PAGE TEXT.
** start **

Getting Started - Essential SQLAlchemy, 2nd Edition (2010)

Essential SQLAlchemy, 2nd Edition (2010)

Chapter 2. Getting Started

This chapter guides you through installing version 0.4 of SQLAlchemy (the version documented by this book) via EasyInstall. It will also give you a quick tutorial on the basic features of SQLAlchemy to “get your hands dirty” as soon as possible.

Installing SQLAlchemy

In order to use SQLAlchemy, you need to install the SQLAlchemy package as well as a Python database driver for your database. This section will guide you through installing both.

Installing the SQLAlchemy Package

Installing the SQLAlchemy is a straightforward process involving the widely used SetupTools package.

Installing setup tools

SQLAlchemy is distributed as an EGG file via the Python package index (PyPI), also known as the CheeseShop. If you have installed EGGs before using easy_install, you can skip to the next section. Otherwise, you will need to install SetupTools, a package that enhances the Python standard library-provided distutils package.

** end **

According to the chapter excerpt, what other name does the Python package index (PyPI) go by? The entries that come next are separate material, unrelated to the chapter excerpt.

(Entries from a data source)
** start **

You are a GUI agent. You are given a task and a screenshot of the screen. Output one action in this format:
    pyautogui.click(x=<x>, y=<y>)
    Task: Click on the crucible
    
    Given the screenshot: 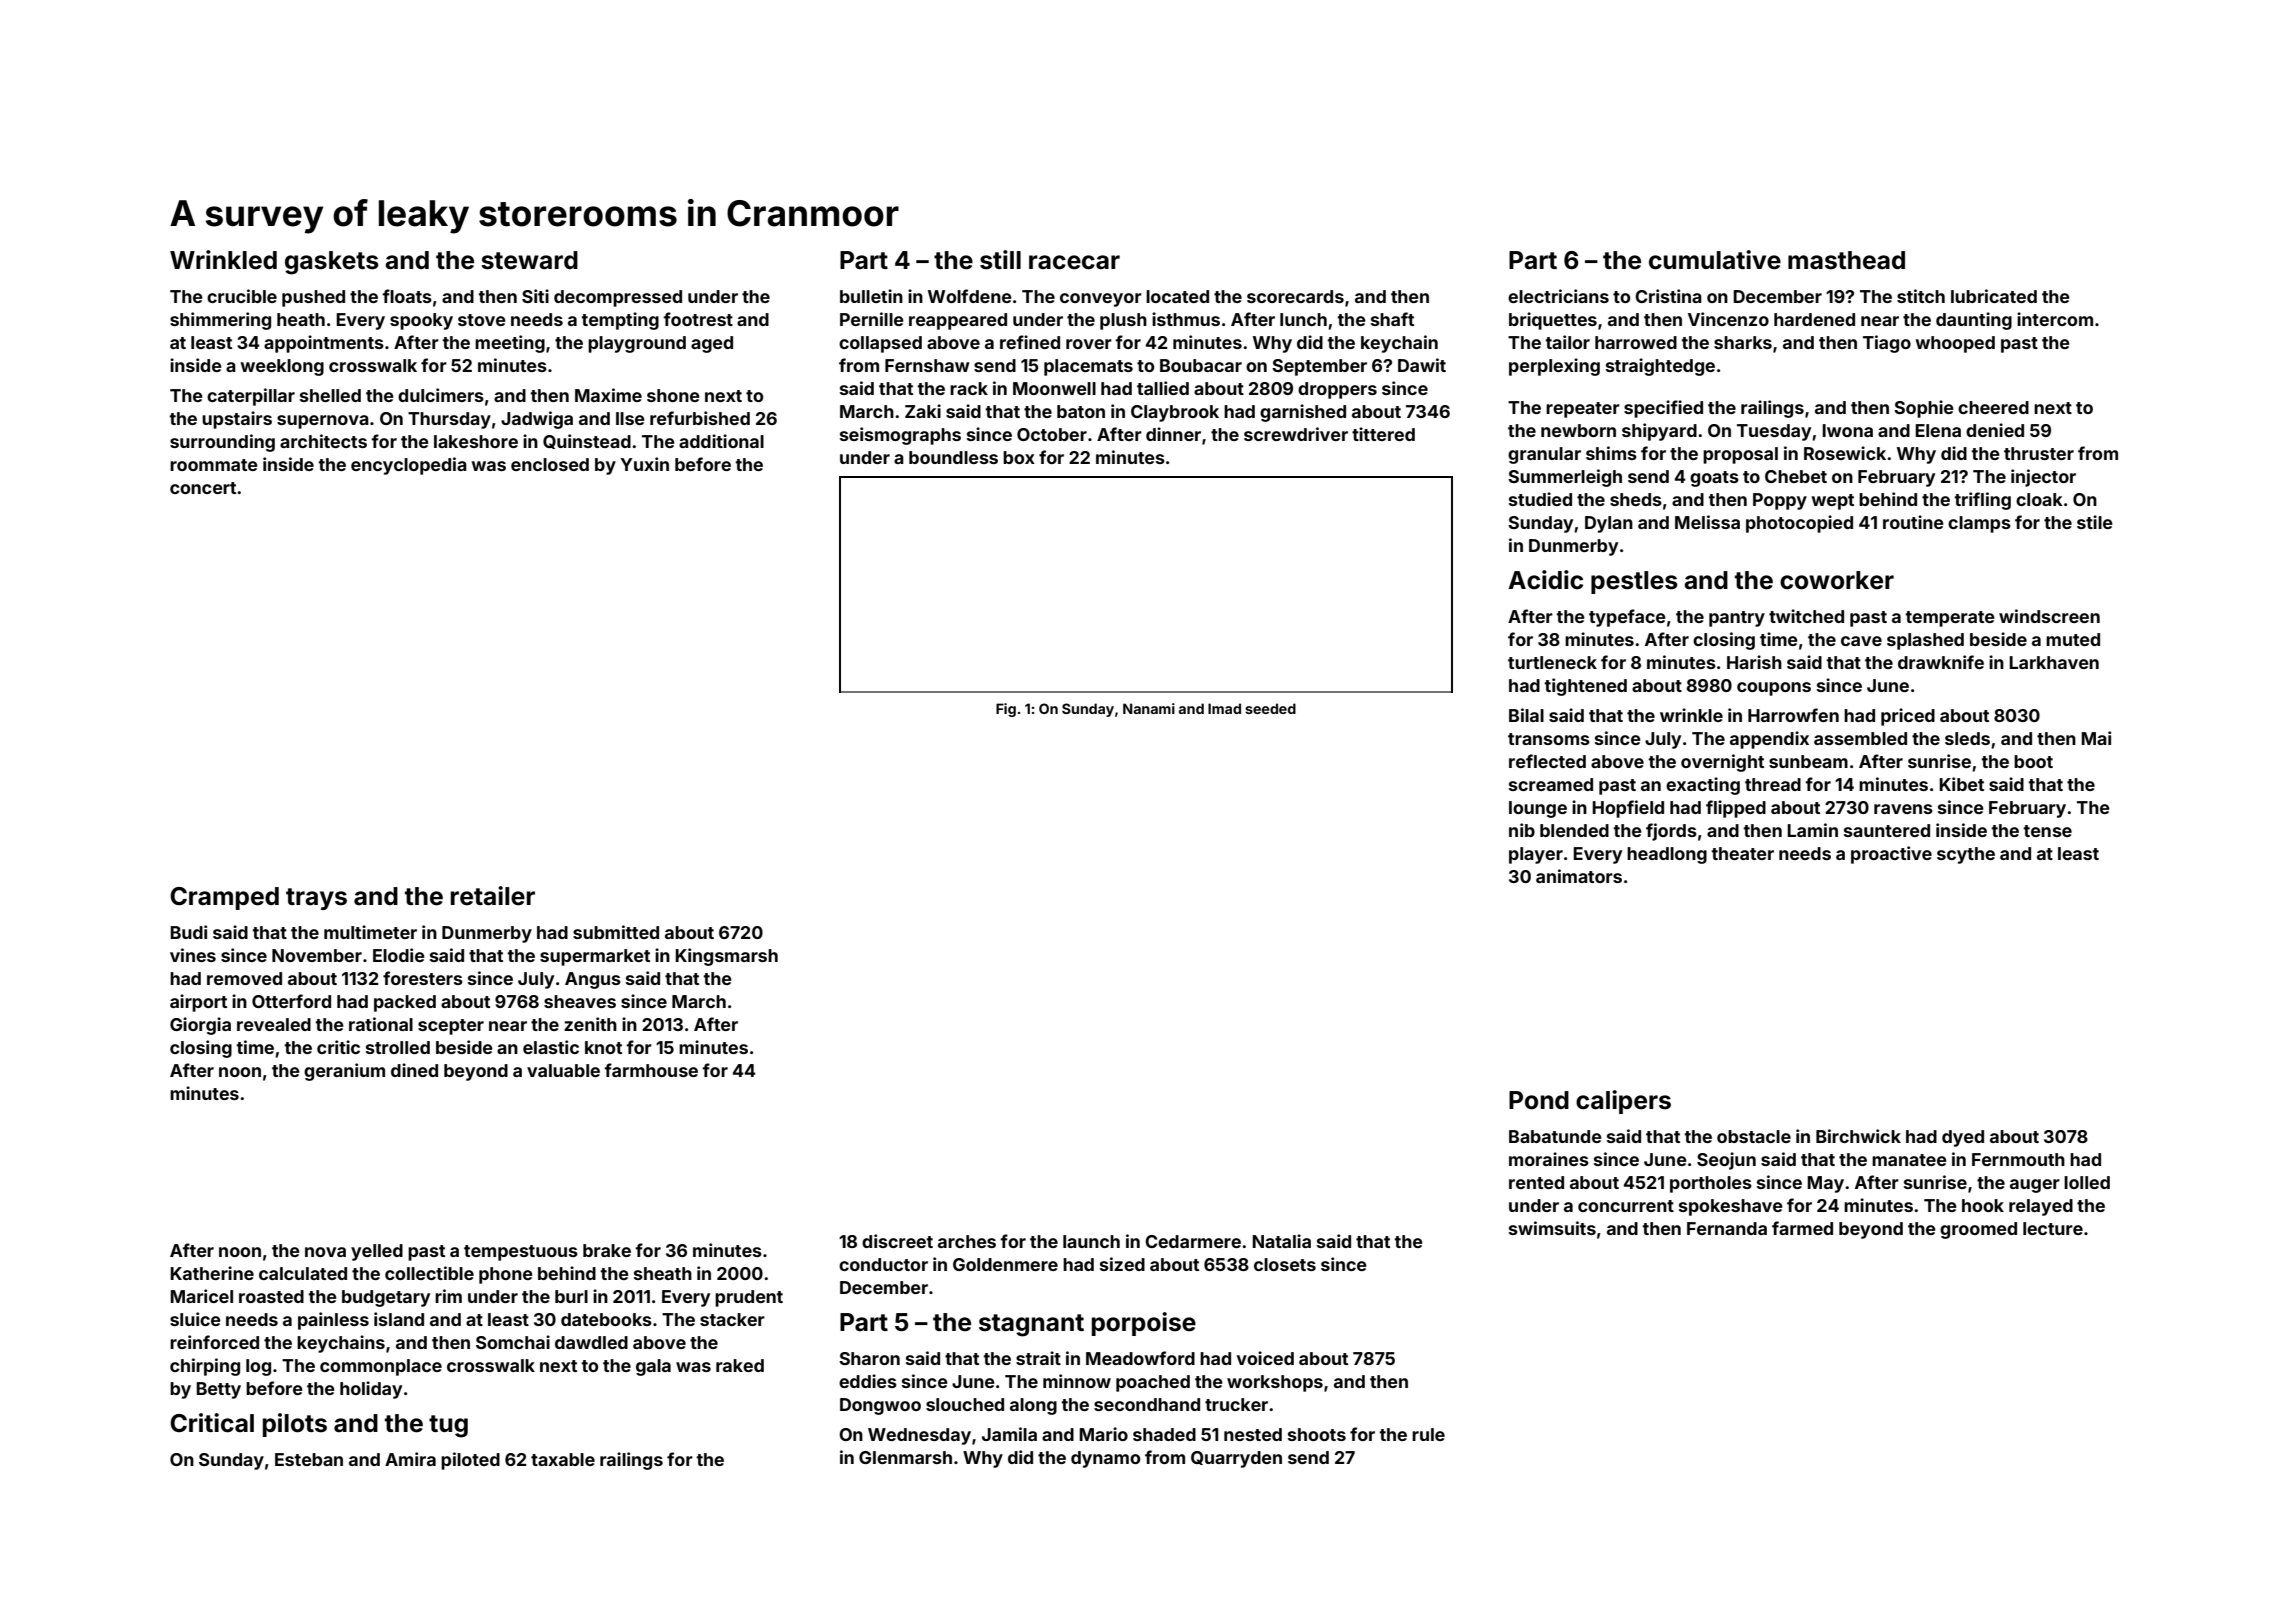 What is the action you would take?
    pyautogui.click(x=242, y=296)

** end **

SOLUTION FOR THIS TASK.
The CheeseShop.